Dataset records:
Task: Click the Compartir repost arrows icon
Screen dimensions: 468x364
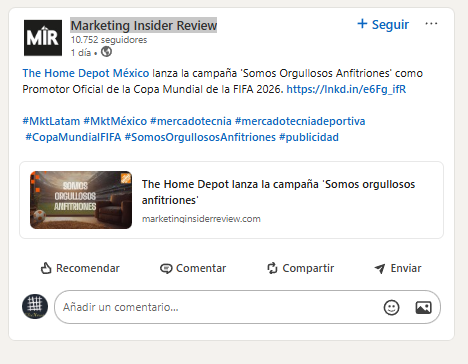Action: 272,268
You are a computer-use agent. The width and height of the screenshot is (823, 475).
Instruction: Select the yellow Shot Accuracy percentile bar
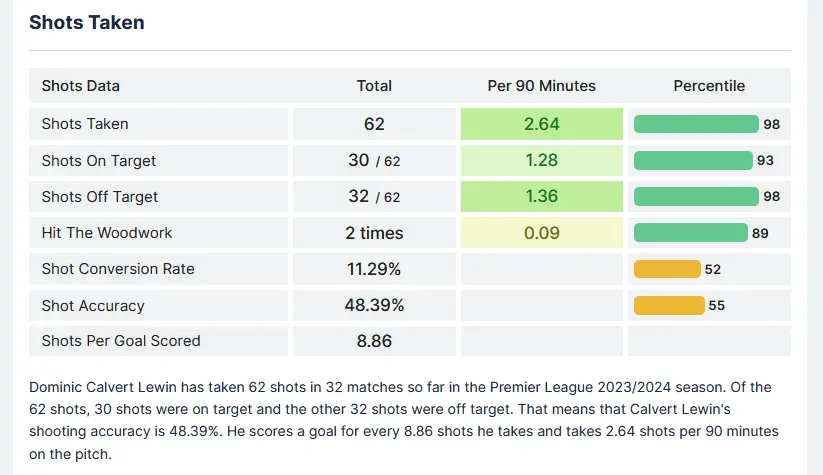click(669, 305)
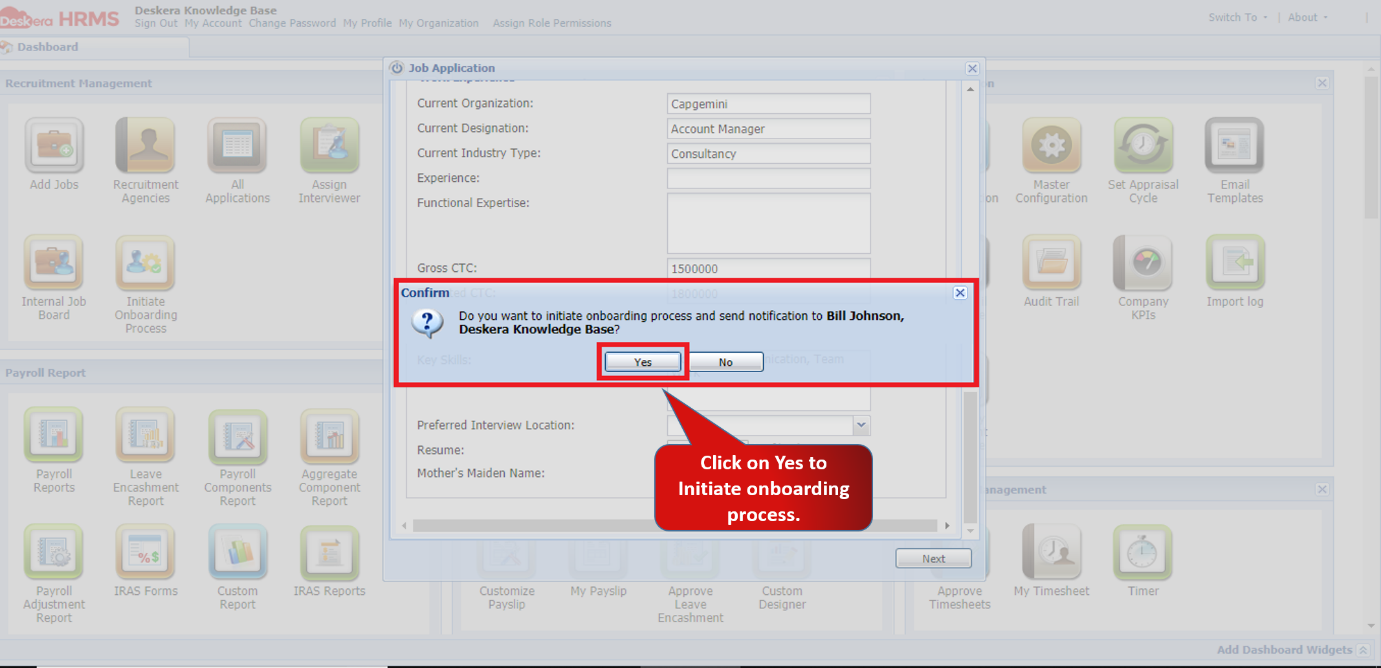Image resolution: width=1381 pixels, height=668 pixels.
Task: Open the My Profile menu link
Action: tap(367, 23)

• **DESCRIPTION OF THE TASK**: Return, exactly as they appear, the lines from the line containing "Instruction: Select the" through the end of the records above, both ends included, without pictures.

• **SOLUTION BELOW**:
Instruction: Select the yellow Shot Accuracy percentile bar
click(669, 305)
Image resolution: width=1381 pixels, height=668 pixels.
Task: Open the My Profile menu link
Action: tap(367, 23)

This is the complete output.